Combined, the design elements fulfill Luarca’s vision for the play: the bareness of Joey Mendoza’s set (mainly a raised platform surrounded by some talahib), like space for an ancient ritual; D Cortezano’s deployment of light not just to illuminate the action, but envelop the stage in shadows; Arvy Dimaculangan’s intelligent use of silence as soundscape; the way JM Cabling lets the actors navigate the spaces of the stage, stalking its “passages” and inhabiting its “corners,” such that moving in and around this imagined house becomes an evocation of the slowness of terror itself, a sort of prowling in the dark.
Story stripped bare
With the actors performing barefoot and in the same costume throughout, the production feels not just like a back-to-basics, but something akin to classical myth, a story stripped bare to expose the evil at its narrative core, poisoning its very bones.
In more than one occasion, in its scenes of violence, this “Kisapmata” unironically becomes “peak theater,” so to speak: as when one character “falls down” a flight of stairs, or when another gradually realizes he’s been deliberately locked inside the house.
Exhuming its characters’ fundamental fears alongside the patriarch’s deep-seated depravities, this “Kisapmata” also renders its political analogies crystal-clear. (In fact, a moment toward the end when overhead projections flash images of certain historical moments in Philippine history feel unnecessary.) In its portrayal of Dely, Mila, and Noel’s inabilities to escape Dadong, and especially in the women’s rationalizations of their choice to stay with him, the play becomes a piercing depiction of the Filipino people’s Stockholm syndrome with their strongmen.
Collab of a lifetime
How apt that the production should be running right now, when Duterte loyalists are making fools of themselves before the International Criminal Court and the rest of the world in the wake of the former president’s arrest and extradition.
And how lucky Manila audiences are not just to be living in the same timeline as Luarca, but also to be able to witness the TP Actors Company senior members in what feels like the collaboration of a lifetime.
Jonathan Tadioan (Dadong), Lhorvie Nuevo-Tadioan (Dely), Toni Go-Yadao (Mila), and Marco Viaña (Noel) have appeared together in TP productions for at least a decade now.
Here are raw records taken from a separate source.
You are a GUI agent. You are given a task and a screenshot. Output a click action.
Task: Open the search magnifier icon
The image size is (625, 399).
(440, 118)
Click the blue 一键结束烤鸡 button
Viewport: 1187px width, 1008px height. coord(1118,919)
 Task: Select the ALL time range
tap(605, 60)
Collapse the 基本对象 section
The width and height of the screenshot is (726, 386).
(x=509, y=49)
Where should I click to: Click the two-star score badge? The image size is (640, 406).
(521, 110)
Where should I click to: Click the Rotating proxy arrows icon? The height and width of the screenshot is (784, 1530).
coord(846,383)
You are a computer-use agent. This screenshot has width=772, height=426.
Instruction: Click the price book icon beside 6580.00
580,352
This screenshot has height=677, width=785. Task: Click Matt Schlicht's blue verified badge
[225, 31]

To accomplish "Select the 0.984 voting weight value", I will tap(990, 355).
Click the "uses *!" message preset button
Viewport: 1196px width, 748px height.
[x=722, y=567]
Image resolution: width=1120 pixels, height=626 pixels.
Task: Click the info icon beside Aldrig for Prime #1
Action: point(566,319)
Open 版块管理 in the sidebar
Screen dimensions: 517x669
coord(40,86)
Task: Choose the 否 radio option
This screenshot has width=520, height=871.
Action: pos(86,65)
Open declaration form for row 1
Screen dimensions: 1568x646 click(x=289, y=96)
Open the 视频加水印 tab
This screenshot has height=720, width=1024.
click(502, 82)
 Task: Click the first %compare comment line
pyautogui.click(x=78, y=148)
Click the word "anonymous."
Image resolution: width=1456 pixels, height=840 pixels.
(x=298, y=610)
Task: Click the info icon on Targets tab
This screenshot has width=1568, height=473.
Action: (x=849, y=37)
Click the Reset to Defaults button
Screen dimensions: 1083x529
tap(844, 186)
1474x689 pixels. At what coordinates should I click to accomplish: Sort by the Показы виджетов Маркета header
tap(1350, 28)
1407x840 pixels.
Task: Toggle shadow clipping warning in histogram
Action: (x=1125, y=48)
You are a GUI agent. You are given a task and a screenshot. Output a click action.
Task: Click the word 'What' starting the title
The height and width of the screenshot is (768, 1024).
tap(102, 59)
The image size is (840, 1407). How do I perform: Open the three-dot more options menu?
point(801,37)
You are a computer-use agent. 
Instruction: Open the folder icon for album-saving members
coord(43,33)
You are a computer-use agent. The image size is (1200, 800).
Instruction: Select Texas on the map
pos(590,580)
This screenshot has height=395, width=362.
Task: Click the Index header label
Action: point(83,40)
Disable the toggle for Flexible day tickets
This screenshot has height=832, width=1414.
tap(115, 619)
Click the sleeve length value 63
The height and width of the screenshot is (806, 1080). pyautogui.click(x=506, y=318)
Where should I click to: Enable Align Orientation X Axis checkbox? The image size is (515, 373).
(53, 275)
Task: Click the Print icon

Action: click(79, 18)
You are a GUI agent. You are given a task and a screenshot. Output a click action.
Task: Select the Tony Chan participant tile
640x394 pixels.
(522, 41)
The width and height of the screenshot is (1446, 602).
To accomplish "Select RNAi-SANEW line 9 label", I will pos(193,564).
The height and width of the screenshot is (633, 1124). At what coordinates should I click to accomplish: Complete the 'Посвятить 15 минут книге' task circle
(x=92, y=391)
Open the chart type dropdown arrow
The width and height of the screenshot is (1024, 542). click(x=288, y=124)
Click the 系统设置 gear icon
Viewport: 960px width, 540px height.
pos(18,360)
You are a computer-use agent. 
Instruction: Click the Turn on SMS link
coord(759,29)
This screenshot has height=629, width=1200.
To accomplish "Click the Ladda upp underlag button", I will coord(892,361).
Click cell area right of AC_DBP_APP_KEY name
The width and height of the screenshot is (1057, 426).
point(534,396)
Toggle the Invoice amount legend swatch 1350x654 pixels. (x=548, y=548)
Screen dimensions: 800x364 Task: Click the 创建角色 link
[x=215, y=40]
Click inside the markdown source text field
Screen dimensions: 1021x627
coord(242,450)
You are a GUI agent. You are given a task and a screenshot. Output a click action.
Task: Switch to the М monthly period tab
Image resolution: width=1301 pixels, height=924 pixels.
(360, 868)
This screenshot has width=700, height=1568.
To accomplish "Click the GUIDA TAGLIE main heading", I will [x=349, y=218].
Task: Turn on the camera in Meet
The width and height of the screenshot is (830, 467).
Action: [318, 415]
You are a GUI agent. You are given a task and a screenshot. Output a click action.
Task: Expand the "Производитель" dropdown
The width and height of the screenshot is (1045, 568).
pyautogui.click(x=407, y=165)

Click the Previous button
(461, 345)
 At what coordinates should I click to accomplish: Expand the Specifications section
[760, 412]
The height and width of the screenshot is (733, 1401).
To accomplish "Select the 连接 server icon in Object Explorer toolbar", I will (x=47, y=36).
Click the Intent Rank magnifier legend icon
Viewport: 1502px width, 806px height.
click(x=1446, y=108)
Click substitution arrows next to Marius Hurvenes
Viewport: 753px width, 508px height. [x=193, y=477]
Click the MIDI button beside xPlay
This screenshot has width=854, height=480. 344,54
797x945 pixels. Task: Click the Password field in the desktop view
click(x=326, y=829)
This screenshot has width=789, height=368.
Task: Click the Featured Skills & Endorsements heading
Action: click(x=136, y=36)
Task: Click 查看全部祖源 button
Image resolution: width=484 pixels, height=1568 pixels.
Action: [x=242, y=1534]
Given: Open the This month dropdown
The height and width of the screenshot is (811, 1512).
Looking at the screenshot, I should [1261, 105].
The variety is staggering: to name a few, “Ang Pag-uusig” (Arthur Miller’s “The Crucible”), “Pangarap sa Isang Gabi ng Gitnang Tag-araw” (Shakespeare’s “A Midsummer Night’s Dream”), “Katsuri” (John Steinbeck’s “Of Mice and Men”), and last year’s “Balete” (based partly on F. Sionil José’s novel “Tree”).
In “Kisapmata,” the four actors are each never better, but their work also collectively feels like a culmination of sorts. Each is giving a performance that evinces total mastery of craft, from physicality to emotion, from groundedness in the present to evocation of a character’s past. Yet, they also feel like a single organism, the years somehow having honed their discrete abilities to “feel” each other, such that now they breathe and move and live as one with ease.
In a year that has so far witnessed many new, big-name productions come up short, Luarca’s “Kisapmata” is a force to be reckoned with—truly best-of-the-decade material—and its four actors, epitomes of generous theatrical performances.
Tanghalang Pilipino’s “Kisapmata” runs until March 30 at Tanghalang Ignacio Gimenez, CCP Complex.